What the task asks:
Only what runs from the line with "Image resolution: width=650" to the end of the data should appear in the answer, exactly as written and without pictures.

[Stored data entries]
■ ■ ■ ■ ■ ■ ■
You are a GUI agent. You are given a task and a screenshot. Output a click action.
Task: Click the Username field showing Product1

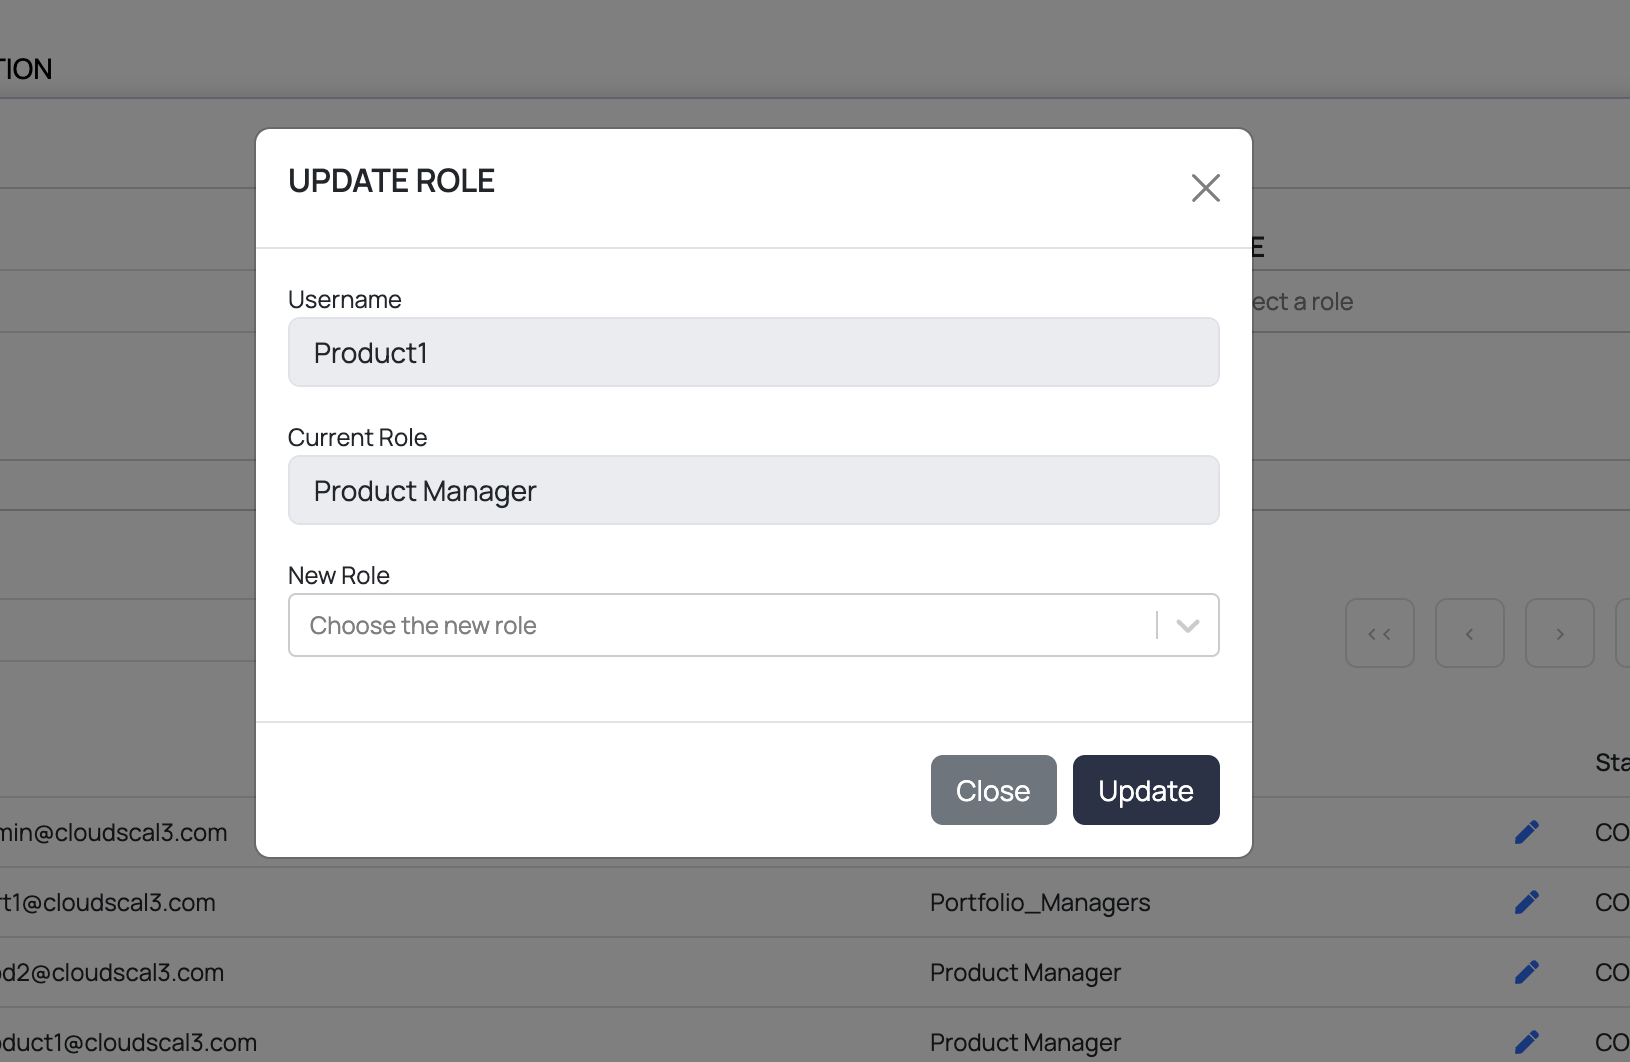[x=753, y=353]
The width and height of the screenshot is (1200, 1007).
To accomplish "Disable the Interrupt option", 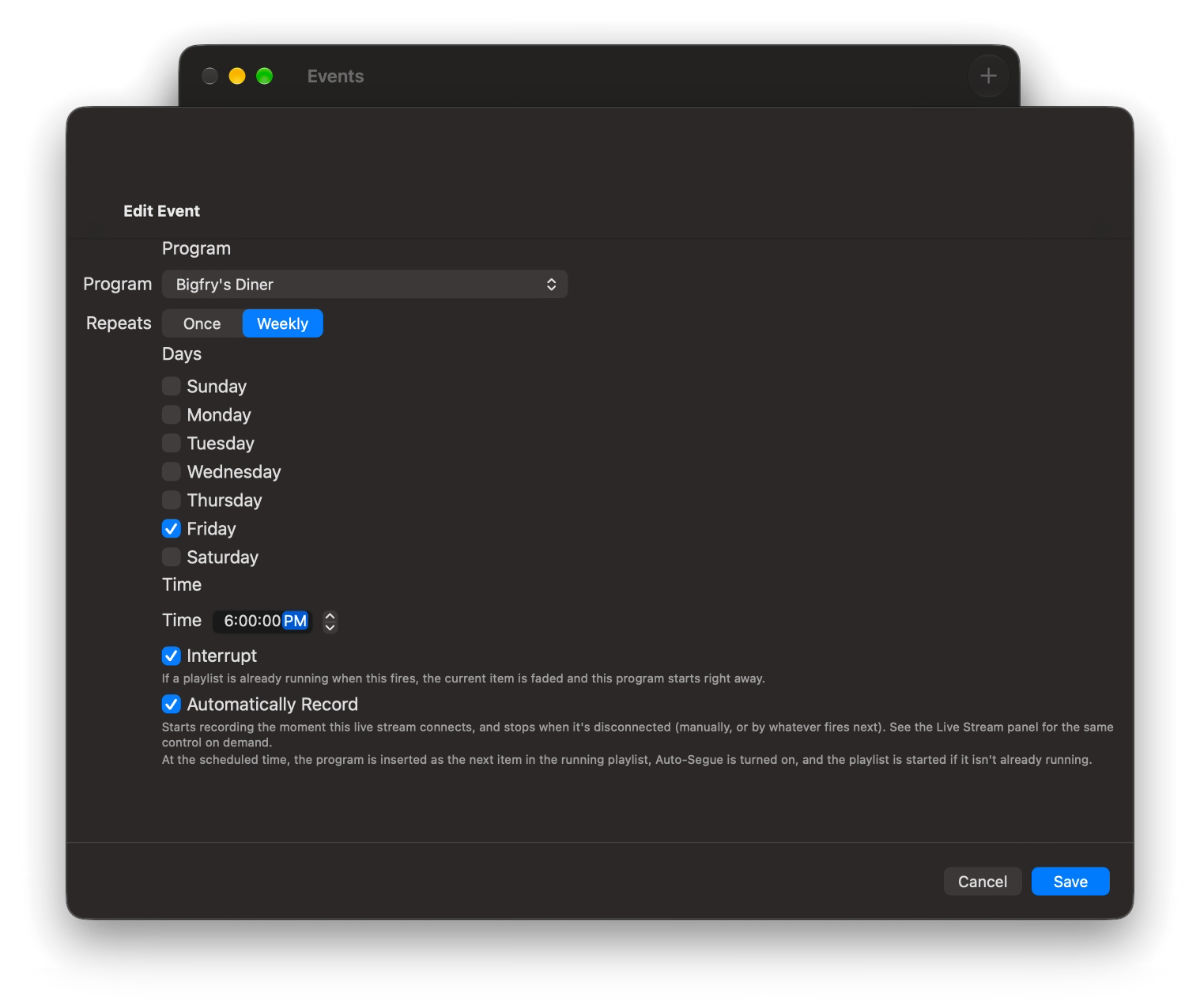I will click(172, 656).
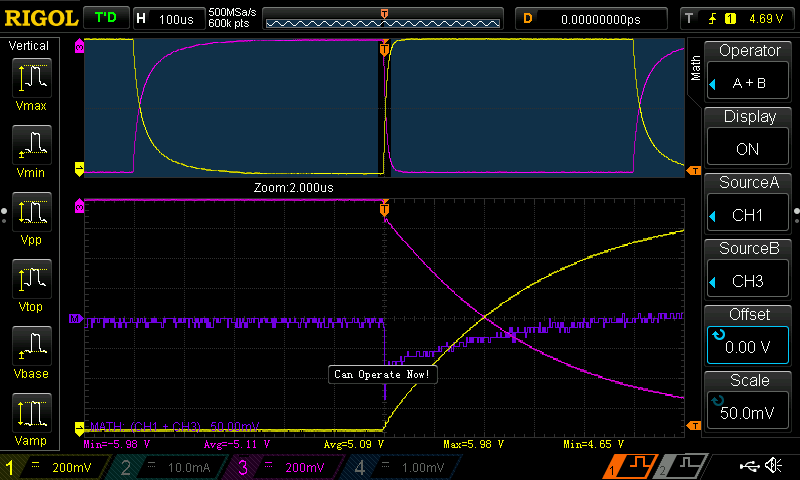The width and height of the screenshot is (800, 480).
Task: Select the Vmax measurement icon
Action: (35, 83)
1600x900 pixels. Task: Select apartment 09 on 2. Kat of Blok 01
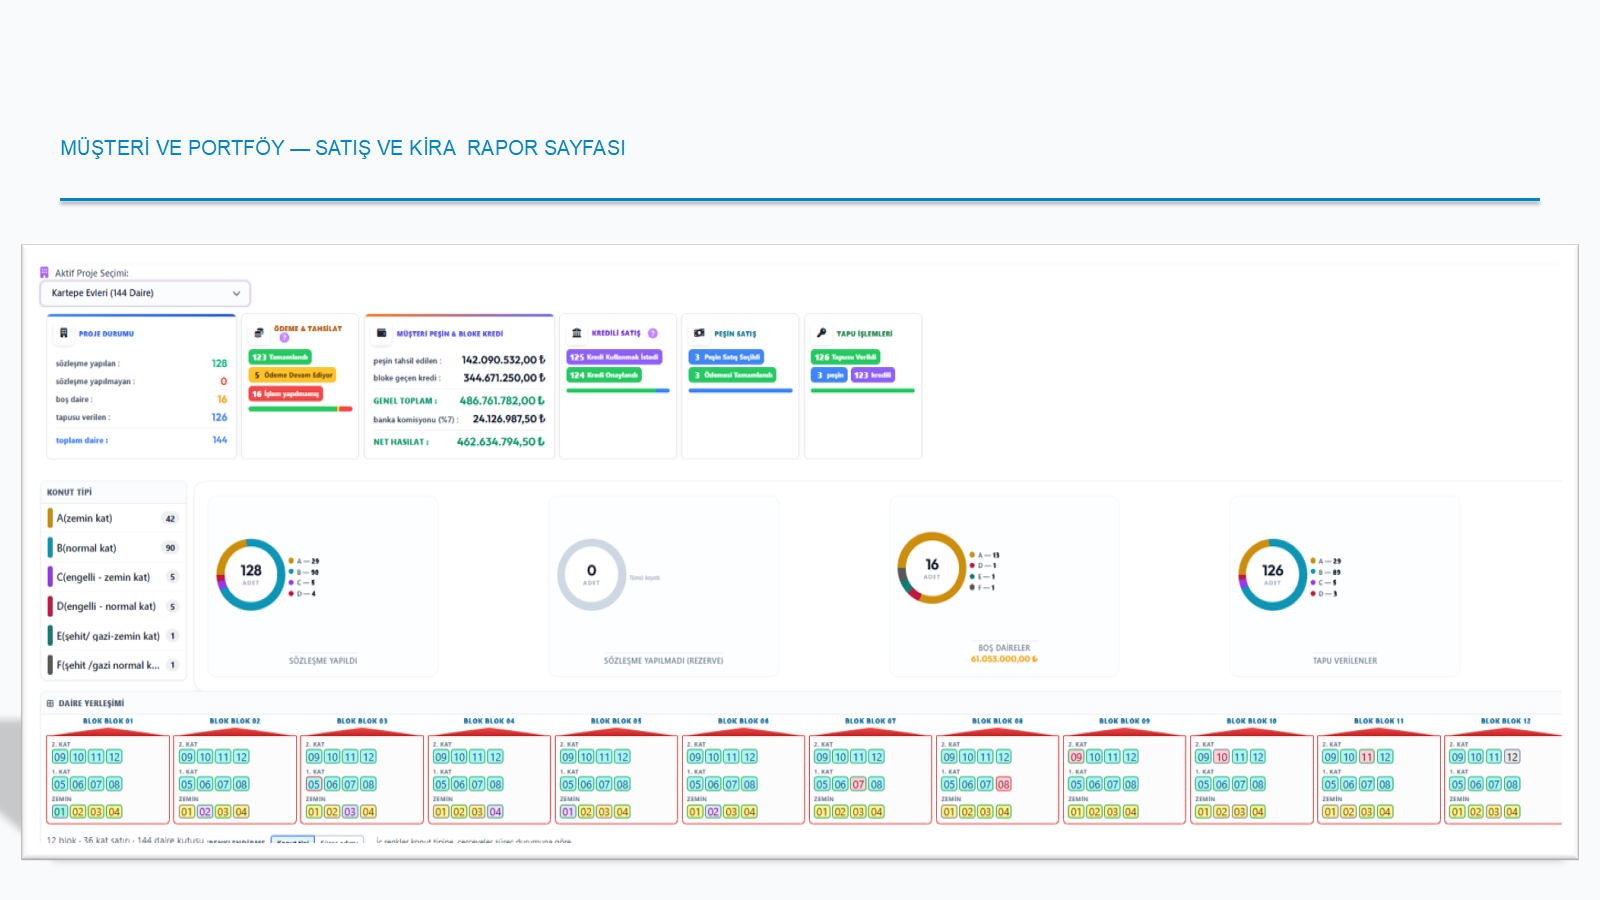[x=60, y=757]
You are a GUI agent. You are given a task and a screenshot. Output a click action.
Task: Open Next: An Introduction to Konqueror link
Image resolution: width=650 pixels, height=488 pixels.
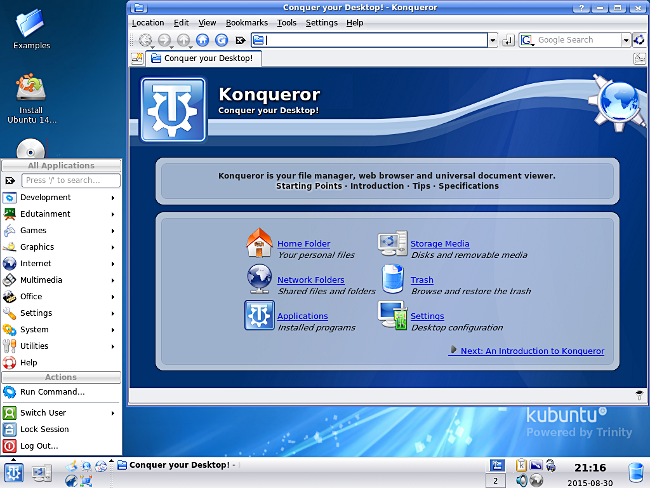[x=532, y=351]
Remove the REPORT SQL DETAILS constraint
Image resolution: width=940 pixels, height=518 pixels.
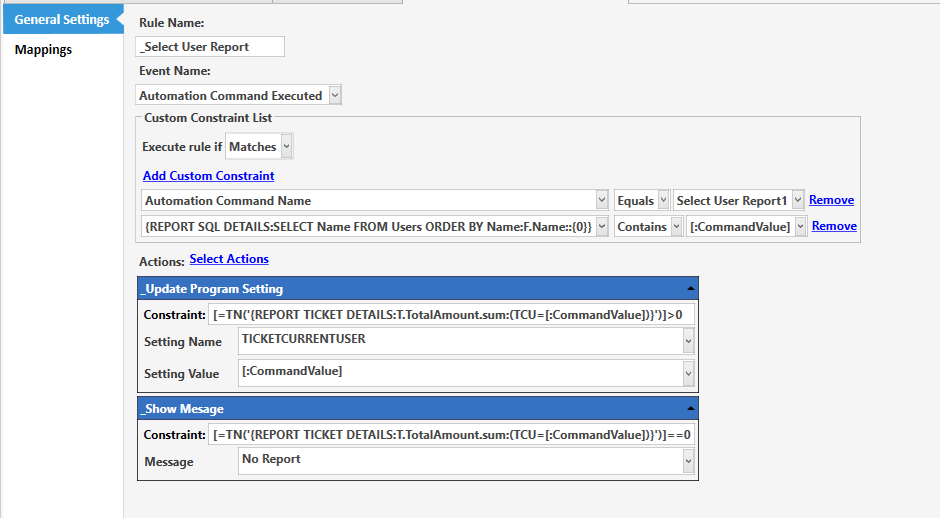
■ ■ ■ ■ ■ ■ ■
Answer area:
Image resolution: width=650 pixels, height=488 pixels.
[x=532, y=351]
Remove the REPORT SQL DETAILS constraint
Image resolution: width=940 pixels, height=518 pixels.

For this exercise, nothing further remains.